→ TRY IT
Output begins at the line with "Click the Customers sidebar heading" and ends at the last line of the records below. Copy each line in that span exactly, and leave out pictures.
[Opening DATA EXTRACTS section]
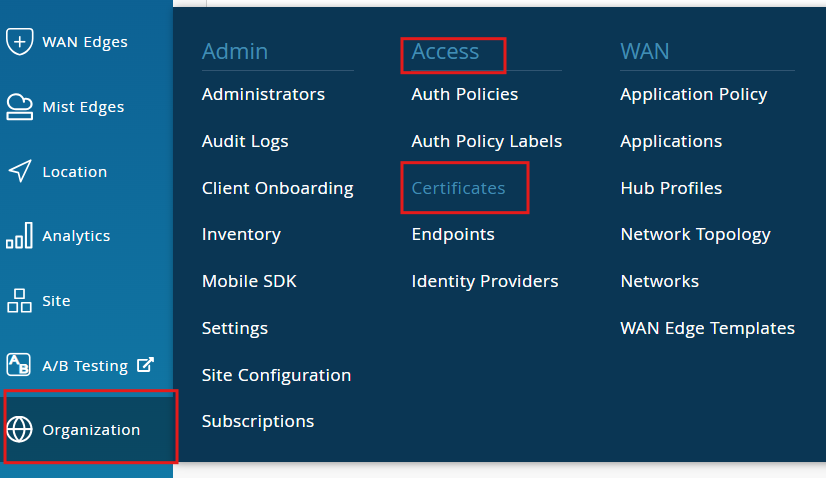Click the external link icon beside A/B Testing
826x478 pixels.
(145, 365)
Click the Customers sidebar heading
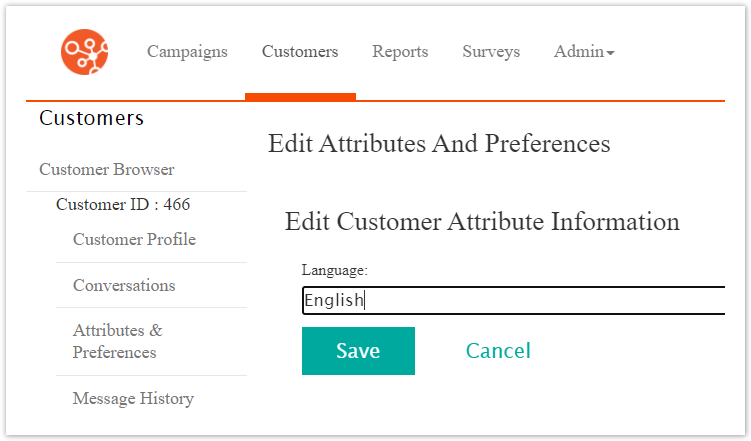The height and width of the screenshot is (441, 751). (92, 118)
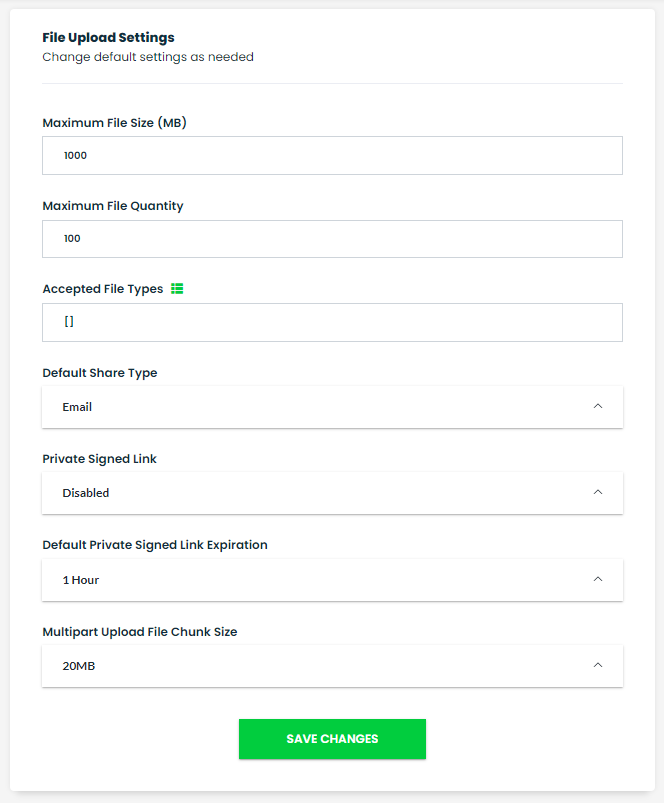Open the Private Signed Link dropdown showing Disabled

(x=320, y=493)
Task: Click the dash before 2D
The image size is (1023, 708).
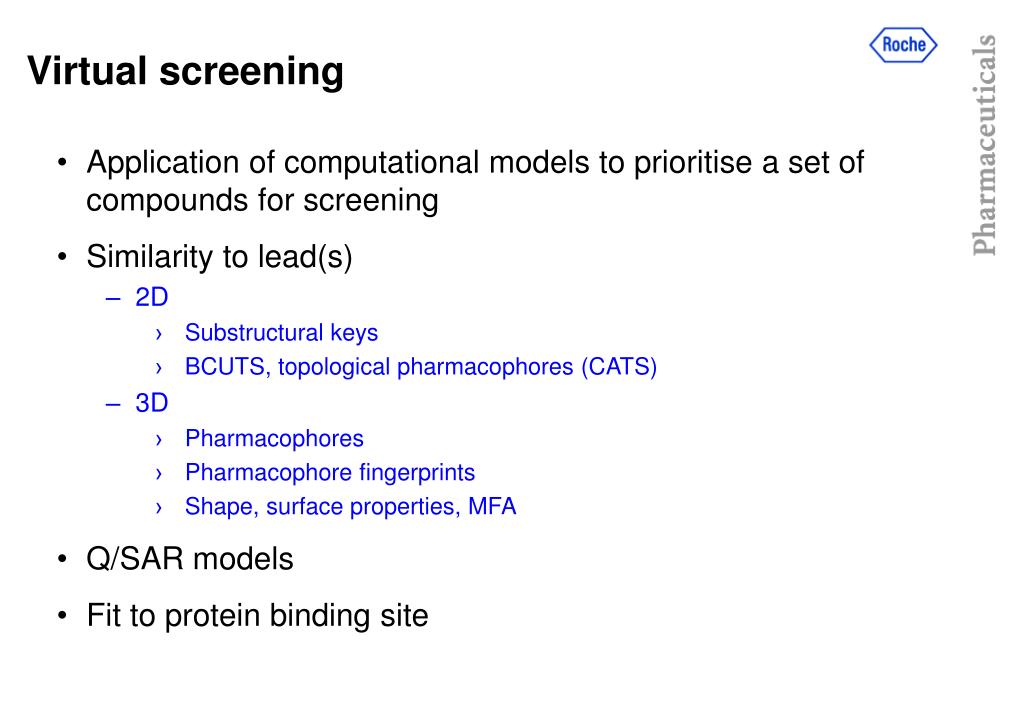Action: click(x=113, y=298)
[Closing DATA EXTRACTS section]
→ RESULT BELOW
Click the Customers sidebar heading
The height and width of the screenshot is (441, 751). (92, 118)
Open the Private Signed Link dropdown showing Disabled

(x=320, y=493)
Task: Click the dash before 2D
The image size is (1023, 708).
Action: click(x=113, y=298)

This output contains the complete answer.